EXERCISE BRIEF: Repeat the material in full. Keep every line exactly as it is.
****************************************
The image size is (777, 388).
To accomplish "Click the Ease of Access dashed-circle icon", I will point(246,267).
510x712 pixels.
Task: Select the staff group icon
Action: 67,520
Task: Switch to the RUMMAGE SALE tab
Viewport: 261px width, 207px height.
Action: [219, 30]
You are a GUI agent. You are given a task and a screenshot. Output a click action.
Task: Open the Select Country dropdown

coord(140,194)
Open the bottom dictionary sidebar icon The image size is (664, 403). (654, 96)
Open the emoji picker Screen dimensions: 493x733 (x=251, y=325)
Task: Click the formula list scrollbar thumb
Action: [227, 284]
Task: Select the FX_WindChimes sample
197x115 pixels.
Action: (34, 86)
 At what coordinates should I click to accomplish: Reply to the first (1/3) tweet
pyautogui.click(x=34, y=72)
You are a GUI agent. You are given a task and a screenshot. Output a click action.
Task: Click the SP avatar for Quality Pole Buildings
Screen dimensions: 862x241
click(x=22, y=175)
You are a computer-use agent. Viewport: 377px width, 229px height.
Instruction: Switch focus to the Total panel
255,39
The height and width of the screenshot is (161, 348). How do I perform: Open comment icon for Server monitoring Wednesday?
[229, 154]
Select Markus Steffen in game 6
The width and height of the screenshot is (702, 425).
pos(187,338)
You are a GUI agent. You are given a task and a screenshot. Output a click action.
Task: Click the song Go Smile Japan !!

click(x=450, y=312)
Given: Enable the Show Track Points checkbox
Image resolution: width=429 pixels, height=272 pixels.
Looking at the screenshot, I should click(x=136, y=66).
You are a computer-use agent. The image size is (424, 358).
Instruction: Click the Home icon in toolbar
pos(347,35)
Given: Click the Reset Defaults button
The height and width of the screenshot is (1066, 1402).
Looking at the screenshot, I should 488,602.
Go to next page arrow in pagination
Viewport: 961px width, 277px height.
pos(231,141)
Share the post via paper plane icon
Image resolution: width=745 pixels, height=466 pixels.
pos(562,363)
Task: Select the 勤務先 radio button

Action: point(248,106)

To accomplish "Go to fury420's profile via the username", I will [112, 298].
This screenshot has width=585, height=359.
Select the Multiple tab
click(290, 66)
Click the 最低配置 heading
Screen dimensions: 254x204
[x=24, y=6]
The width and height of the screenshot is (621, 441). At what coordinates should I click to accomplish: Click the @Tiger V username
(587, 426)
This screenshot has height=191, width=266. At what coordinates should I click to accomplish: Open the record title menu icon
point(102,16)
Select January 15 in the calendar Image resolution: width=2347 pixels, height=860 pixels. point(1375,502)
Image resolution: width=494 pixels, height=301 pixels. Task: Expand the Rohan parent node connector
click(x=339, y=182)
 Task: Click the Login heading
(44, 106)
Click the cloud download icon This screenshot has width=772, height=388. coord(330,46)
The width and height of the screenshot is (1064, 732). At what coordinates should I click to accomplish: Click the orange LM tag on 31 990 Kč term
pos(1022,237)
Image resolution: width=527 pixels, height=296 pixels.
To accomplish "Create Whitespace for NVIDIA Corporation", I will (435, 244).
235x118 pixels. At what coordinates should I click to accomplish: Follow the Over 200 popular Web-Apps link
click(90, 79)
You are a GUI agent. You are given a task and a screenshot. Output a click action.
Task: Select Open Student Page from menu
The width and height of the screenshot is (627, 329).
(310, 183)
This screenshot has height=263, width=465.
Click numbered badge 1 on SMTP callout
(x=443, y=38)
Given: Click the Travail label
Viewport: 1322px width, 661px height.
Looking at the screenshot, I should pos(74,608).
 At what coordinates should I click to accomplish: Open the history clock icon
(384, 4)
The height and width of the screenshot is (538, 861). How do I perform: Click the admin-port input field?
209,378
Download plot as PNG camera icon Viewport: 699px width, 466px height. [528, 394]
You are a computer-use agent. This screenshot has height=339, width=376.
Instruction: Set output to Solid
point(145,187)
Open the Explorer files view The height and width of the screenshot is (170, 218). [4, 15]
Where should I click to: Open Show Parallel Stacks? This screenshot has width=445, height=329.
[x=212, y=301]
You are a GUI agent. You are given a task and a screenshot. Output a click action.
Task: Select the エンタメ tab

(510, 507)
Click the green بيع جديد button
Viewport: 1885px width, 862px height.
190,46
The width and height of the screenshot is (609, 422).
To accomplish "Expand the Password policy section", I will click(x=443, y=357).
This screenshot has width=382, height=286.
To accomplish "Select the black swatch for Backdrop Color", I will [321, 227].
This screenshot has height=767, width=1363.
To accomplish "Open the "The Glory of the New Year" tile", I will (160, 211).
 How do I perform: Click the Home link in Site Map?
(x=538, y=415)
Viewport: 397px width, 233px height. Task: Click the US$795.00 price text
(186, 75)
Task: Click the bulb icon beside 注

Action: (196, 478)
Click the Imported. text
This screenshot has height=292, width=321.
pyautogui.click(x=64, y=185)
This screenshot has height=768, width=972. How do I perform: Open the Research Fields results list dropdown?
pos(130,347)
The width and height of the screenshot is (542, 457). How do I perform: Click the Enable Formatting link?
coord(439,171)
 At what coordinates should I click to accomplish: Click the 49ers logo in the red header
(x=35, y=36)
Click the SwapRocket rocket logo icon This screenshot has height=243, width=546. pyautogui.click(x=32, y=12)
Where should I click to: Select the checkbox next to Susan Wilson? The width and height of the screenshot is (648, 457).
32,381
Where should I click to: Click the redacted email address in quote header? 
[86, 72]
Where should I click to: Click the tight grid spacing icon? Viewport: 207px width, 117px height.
****************************************
ANSWER BELOW:
The image size is (777, 388).
To accomplish "Click the Ease of Access dashed-circle icon", I will point(246,267).
510x712 pixels.
Task: Select the staff group icon
Action: 67,520
Task: Switch to the RUMMAGE SALE tab
Viewport: 261px width, 207px height.
Action: [219, 30]
You are a GUI agent. You are given a task and a screenshot. Output a click action.
Task: Open the Select Country dropdown

coord(140,194)
Open the bottom dictionary sidebar icon The image size is (664, 403). (654, 96)
Open the emoji picker Screen dimensions: 493x733 (x=251, y=325)
Task: Click the formula list scrollbar thumb
Action: [227, 284]
Task: Select the FX_WindChimes sample
197x115 pixels.
Action: (34, 86)
 At what coordinates should I click to accomplish: Reply to the first (1/3) tweet
pyautogui.click(x=34, y=72)
You are a GUI agent. You are given a task and a screenshot. Output a click action.
Task: Click the SP avatar for Quality Pole Buildings
Screen dimensions: 862x241
click(x=22, y=175)
You are a computer-use agent. Viewport: 377px width, 229px height.
Instruction: Switch focus to the Total panel
255,39
The height and width of the screenshot is (161, 348). How do I perform: Open comment icon for Server monitoring Wednesday?
[229, 154]
Select Markus Steffen in game 6
The width and height of the screenshot is (702, 425).
pos(187,338)
You are a GUI agent. You are given a task and a screenshot. Output a click action.
Task: Click the song Go Smile Japan !!

click(x=450, y=312)
Given: Enable the Show Track Points checkbox
Image resolution: width=429 pixels, height=272 pixels.
Looking at the screenshot, I should click(x=136, y=66).
You are a computer-use agent. The image size is (424, 358).
Instruction: Click the Home icon in toolbar
pos(347,35)
Given: Click the Reset Defaults button
The height and width of the screenshot is (1066, 1402).
Looking at the screenshot, I should 488,602.
Go to next page arrow in pagination
Viewport: 961px width, 277px height.
pos(231,141)
Share the post via paper plane icon
Image resolution: width=745 pixels, height=466 pixels.
pos(562,363)
Task: Select the 勤務先 radio button

Action: point(248,106)

To accomplish "Go to fury420's profile via the username", I will [112, 298].
This screenshot has width=585, height=359.
Select the Multiple tab
click(290, 66)
Click the 最低配置 heading
Screen dimensions: 254x204
[x=24, y=6]
The width and height of the screenshot is (621, 441). At what coordinates should I click to accomplish: Click the @Tiger V username
(587, 426)
This screenshot has height=191, width=266. At what coordinates should I click to accomplish: Open the record title menu icon
point(102,16)
Select January 15 in the calendar Image resolution: width=2347 pixels, height=860 pixels. point(1375,502)
Image resolution: width=494 pixels, height=301 pixels. Task: Expand the Rohan parent node connector
click(x=339, y=182)
 Task: Click the Login heading
(44, 106)
Click the cloud download icon This screenshot has width=772, height=388. coord(330,46)
The width and height of the screenshot is (1064, 732). At what coordinates should I click to accomplish: Click the orange LM tag on 31 990 Kč term
pos(1022,237)
Image resolution: width=527 pixels, height=296 pixels.
To accomplish "Create Whitespace for NVIDIA Corporation", I will (435, 244).
235x118 pixels. At what coordinates should I click to accomplish: Follow the Over 200 popular Web-Apps link
click(90, 79)
You are a GUI agent. You are given a task and a screenshot. Output a click action.
Task: Select Open Student Page from menu
The width and height of the screenshot is (627, 329).
(310, 183)
This screenshot has height=263, width=465.
Click numbered badge 1 on SMTP callout
(x=443, y=38)
Given: Click the Travail label
Viewport: 1322px width, 661px height.
Looking at the screenshot, I should pos(74,608).
 At what coordinates should I click to accomplish: Open the history clock icon
(384, 4)
The height and width of the screenshot is (538, 861). How do I perform: Click the admin-port input field?
209,378
Download plot as PNG camera icon Viewport: 699px width, 466px height. [528, 394]
You are a computer-use agent. This screenshot has height=339, width=376.
Instruction: Set output to Solid
point(145,187)
Open the Explorer files view The height and width of the screenshot is (170, 218). [4, 15]
Where should I click to: Open Show Parallel Stacks? This screenshot has width=445, height=329.
[x=212, y=301]
You are a GUI agent. You are given a task and a screenshot. Output a click action.
Task: Select the エンタメ tab

(510, 507)
Click the green بيع جديد button
Viewport: 1885px width, 862px height.
190,46
The width and height of the screenshot is (609, 422).
To accomplish "Expand the Password policy section", I will click(x=443, y=357).
This screenshot has width=382, height=286.
To accomplish "Select the black swatch for Backdrop Color", I will [321, 227].
This screenshot has height=767, width=1363.
To accomplish "Open the "The Glory of the New Year" tile", I will (160, 211).
 How do I perform: Click the Home link in Site Map?
(x=538, y=415)
Viewport: 397px width, 233px height. Task: Click the US$795.00 price text
(186, 75)
Task: Click the bulb icon beside 注

Action: (196, 478)
Click the Imported. text
This screenshot has height=292, width=321.
pyautogui.click(x=64, y=185)
This screenshot has height=768, width=972. How do I perform: Open the Research Fields results list dropdown?
pos(130,347)
The width and height of the screenshot is (542, 457). How do I perform: Click the Enable Formatting link?
coord(439,171)
 At what coordinates should I click to accomplish: Click the 49ers logo in the red header
(x=35, y=36)
Click the SwapRocket rocket logo icon This screenshot has height=243, width=546. pyautogui.click(x=32, y=12)
Where should I click to: Select the checkbox next to Susan Wilson? The width and height of the screenshot is (648, 457).
32,381
Where should I click to: Click the redacted email address in quote header? 
[86, 72]
Where should I click to: Click the tight grid spacing icon? Viewport: 207px width, 117px height.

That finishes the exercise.